Update the records below by changing every "How do I perform:" to "How can I do this:" and leaving everything else the same.
>> BEGIN Records shown
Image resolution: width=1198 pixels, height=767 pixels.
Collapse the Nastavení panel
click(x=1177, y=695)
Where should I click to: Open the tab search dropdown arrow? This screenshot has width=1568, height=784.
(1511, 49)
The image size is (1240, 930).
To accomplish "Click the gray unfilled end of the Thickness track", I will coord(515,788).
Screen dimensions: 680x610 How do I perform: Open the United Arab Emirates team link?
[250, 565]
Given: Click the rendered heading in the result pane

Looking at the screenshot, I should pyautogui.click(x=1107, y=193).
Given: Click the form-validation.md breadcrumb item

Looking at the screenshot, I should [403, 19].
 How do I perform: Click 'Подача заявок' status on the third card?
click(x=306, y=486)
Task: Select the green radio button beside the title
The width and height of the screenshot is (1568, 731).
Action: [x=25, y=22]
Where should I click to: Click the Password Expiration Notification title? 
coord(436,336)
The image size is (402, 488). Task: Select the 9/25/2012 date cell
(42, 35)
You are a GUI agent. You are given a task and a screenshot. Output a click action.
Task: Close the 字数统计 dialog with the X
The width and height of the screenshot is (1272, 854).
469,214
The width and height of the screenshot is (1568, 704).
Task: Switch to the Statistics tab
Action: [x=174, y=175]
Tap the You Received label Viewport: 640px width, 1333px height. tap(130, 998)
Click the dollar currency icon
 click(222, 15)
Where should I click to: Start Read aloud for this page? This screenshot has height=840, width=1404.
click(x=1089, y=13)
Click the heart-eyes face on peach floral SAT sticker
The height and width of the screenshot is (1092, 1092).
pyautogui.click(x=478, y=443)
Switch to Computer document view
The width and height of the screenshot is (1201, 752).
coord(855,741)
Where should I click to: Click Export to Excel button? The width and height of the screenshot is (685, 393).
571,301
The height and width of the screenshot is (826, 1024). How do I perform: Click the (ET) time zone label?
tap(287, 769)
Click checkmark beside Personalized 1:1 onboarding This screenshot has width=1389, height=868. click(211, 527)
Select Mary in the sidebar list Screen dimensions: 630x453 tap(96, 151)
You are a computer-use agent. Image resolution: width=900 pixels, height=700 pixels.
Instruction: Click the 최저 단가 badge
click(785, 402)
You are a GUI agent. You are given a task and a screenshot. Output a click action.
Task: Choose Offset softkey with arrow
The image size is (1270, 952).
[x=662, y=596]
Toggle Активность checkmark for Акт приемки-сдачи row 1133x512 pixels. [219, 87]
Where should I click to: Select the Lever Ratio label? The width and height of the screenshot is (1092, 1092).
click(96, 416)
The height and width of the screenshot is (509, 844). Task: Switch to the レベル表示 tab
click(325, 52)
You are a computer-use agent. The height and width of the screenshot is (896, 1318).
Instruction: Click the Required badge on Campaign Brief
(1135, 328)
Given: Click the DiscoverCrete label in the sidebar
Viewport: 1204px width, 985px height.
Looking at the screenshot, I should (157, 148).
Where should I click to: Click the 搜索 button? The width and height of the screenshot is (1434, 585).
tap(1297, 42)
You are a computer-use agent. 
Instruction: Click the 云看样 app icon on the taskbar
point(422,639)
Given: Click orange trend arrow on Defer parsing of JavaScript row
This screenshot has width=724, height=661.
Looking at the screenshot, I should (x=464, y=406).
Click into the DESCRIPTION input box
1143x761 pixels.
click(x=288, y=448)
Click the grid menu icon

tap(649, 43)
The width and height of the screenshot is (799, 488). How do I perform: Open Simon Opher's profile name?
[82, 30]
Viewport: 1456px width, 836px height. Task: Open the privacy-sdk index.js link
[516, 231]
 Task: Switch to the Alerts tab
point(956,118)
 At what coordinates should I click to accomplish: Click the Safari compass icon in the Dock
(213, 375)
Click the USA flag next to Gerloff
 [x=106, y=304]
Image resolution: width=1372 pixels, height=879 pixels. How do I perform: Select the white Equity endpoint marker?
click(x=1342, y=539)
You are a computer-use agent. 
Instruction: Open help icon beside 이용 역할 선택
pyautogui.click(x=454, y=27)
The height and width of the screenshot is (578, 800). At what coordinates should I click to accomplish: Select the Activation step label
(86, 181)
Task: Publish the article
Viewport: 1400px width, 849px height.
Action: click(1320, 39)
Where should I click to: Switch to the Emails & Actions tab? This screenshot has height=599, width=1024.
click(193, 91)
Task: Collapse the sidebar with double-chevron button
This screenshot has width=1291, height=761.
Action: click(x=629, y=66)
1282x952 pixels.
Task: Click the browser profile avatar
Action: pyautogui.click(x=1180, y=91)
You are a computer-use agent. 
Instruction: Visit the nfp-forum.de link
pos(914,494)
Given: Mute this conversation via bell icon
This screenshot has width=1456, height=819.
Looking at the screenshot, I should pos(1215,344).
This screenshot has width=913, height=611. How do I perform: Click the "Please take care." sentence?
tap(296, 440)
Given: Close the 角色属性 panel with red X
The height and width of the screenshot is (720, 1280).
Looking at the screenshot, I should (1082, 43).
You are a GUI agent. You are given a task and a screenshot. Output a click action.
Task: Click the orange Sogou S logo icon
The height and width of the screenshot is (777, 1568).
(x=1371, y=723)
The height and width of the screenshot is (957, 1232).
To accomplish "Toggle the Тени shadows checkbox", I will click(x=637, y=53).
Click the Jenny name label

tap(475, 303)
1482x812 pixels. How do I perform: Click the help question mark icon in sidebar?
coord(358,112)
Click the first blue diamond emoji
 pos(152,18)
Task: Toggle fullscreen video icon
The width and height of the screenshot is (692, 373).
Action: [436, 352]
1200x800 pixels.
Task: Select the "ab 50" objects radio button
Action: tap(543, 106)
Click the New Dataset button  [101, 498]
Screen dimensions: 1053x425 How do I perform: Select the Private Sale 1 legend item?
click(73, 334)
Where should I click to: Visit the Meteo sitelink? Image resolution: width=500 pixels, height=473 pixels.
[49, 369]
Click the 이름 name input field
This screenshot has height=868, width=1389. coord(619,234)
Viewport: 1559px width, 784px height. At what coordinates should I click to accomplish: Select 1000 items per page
>> END Records shown
Worked answer:
Image resolution: width=1198 pixels, height=767 pixels.
Collapse the Nastavení panel
click(x=1177, y=695)
Where should I click to: Open the tab search dropdown arrow? This screenshot has width=1568, height=784.
(1511, 49)
The image size is (1240, 930).
To accomplish "Click the gray unfilled end of the Thickness track", I will coord(515,788).
Screen dimensions: 680x610 How can I do this: Open the United Arab Emirates team link?
[250, 565]
Given: Click the rendered heading in the result pane

Looking at the screenshot, I should pyautogui.click(x=1107, y=193).
Given: Click the form-validation.md breadcrumb item

Looking at the screenshot, I should [403, 19].
 How can I do this: Click 'Подача заявок' status on the third card?
click(x=306, y=486)
Task: Select the green radio button beside the title
The width and height of the screenshot is (1568, 731).
Action: [x=25, y=22]
Where should I click to: Click the Password Expiration Notification title? 
coord(436,336)
The image size is (402, 488). Task: Select the 9/25/2012 date cell
(42, 35)
You are a GUI agent. You are given a task and a screenshot. Output a click action.
Task: Close the 字数统计 dialog with the X
The width and height of the screenshot is (1272, 854).
469,214
The width and height of the screenshot is (1568, 704).
Task: Switch to the Statistics tab
Action: [x=174, y=175]
Tap the You Received label Viewport: 640px width, 1333px height. tap(130, 998)
Click the dollar currency icon
 click(222, 15)
Where should I click to: Start Read aloud for this page? This screenshot has height=840, width=1404.
click(x=1089, y=13)
Click the heart-eyes face on peach floral SAT sticker
The height and width of the screenshot is (1092, 1092).
pyautogui.click(x=478, y=443)
Switch to Computer document view
The width and height of the screenshot is (1201, 752).
coord(855,741)
Where should I click to: Click Export to Excel button? The width and height of the screenshot is (685, 393).
571,301
The height and width of the screenshot is (826, 1024). How can I do this: Click the (ET) time zone label?
tap(287, 769)
Click checkmark beside Personalized 1:1 onboarding This screenshot has width=1389, height=868. click(211, 527)
Select Mary in the sidebar list Screen dimensions: 630x453 tap(96, 151)
You are a computer-use agent. Image resolution: width=900 pixels, height=700 pixels.
Instruction: Click the 최저 단가 badge
click(785, 402)
You are a GUI agent. You are given a task and a screenshot. Output a click action.
Task: Choose Offset softkey with arrow
The image size is (1270, 952).
[x=662, y=596]
Toggle Активность checkmark for Акт приемки-сдачи row 1133x512 pixels. [219, 87]
Where should I click to: Select the Lever Ratio label? The width and height of the screenshot is (1092, 1092).
click(96, 416)
The height and width of the screenshot is (509, 844). Task: Switch to the レベル表示 tab
click(325, 52)
You are a computer-use agent. The height and width of the screenshot is (896, 1318).
Instruction: Click the Required badge on Campaign Brief
(1135, 328)
Given: Click the DiscoverCrete label in the sidebar
Viewport: 1204px width, 985px height.
Looking at the screenshot, I should (157, 148).
Where should I click to: Click the 搜索 button? The width and height of the screenshot is (1434, 585).
tap(1297, 42)
You are a computer-use agent. 
Instruction: Click the 云看样 app icon on the taskbar
point(422,639)
Given: Click orange trend arrow on Defer parsing of JavaScript row
This screenshot has width=724, height=661.
Looking at the screenshot, I should (x=464, y=406).
Click into the DESCRIPTION input box
1143x761 pixels.
click(x=288, y=448)
Click the grid menu icon

tap(649, 43)
The width and height of the screenshot is (799, 488). How can I do this: Open Simon Opher's profile name?
[82, 30]
Viewport: 1456px width, 836px height. Task: Open the privacy-sdk index.js link
[516, 231]
 Task: Switch to the Alerts tab
point(956,118)
 At what coordinates should I click to accomplish: Click the Safari compass icon in the Dock
(213, 375)
Click the USA flag next to Gerloff
 [x=106, y=304]
Image resolution: width=1372 pixels, height=879 pixels. How can I do this: Select the white Equity endpoint marker?
click(x=1342, y=539)
You are a computer-use agent. 
Instruction: Open help icon beside 이용 역할 선택
pyautogui.click(x=454, y=27)
The height and width of the screenshot is (578, 800). At what coordinates should I click to accomplish: Select the Activation step label
(86, 181)
Task: Publish the article
Viewport: 1400px width, 849px height.
Action: click(1320, 39)
Where should I click to: Switch to the Emails & Actions tab? This screenshot has height=599, width=1024.
click(193, 91)
Task: Collapse the sidebar with double-chevron button
This screenshot has width=1291, height=761.
Action: click(x=629, y=66)
1282x952 pixels.
Task: Click the browser profile avatar
Action: pyautogui.click(x=1180, y=91)
You are a computer-use agent. 
Instruction: Visit the nfp-forum.de link
pos(914,494)
Given: Mute this conversation via bell icon
This screenshot has width=1456, height=819.
Looking at the screenshot, I should pos(1215,344).
This screenshot has width=913, height=611. How can I do this: Click the "Please take care." sentence?
tap(296, 440)
Given: Close the 角色属性 panel with red X
The height and width of the screenshot is (720, 1280).
Looking at the screenshot, I should (1082, 43).
You are a GUI agent. You are given a task and a screenshot. Output a click action.
Task: Click the orange Sogou S logo icon
The height and width of the screenshot is (777, 1568).
(x=1371, y=723)
The height and width of the screenshot is (957, 1232).
To accomplish "Toggle the Тени shadows checkbox", I will click(x=637, y=53).
Click the Jenny name label

tap(475, 303)
1482x812 pixels. How can I do this: Click the help question mark icon in sidebar?
coord(358,112)
Click the first blue diamond emoji
 pos(152,18)
Task: Toggle fullscreen video icon
The width and height of the screenshot is (692, 373).
Action: [436, 352]
1200x800 pixels.
Task: Select the "ab 50" objects radio button
Action: tap(543, 106)
Click the New Dataset button  [101, 498]
Screen dimensions: 1053x425 How can I do this: Select the Private Sale 1 legend item?
click(73, 334)
Where should I click to: Visit the Meteo sitelink? Image resolution: width=500 pixels, height=473 pixels.
[49, 369]
Click the 이름 name input field
This screenshot has height=868, width=1389. coord(619,234)
Viewport: 1559px width, 784px height. At what coordinates should I click to accomplish: Select 1000 items per page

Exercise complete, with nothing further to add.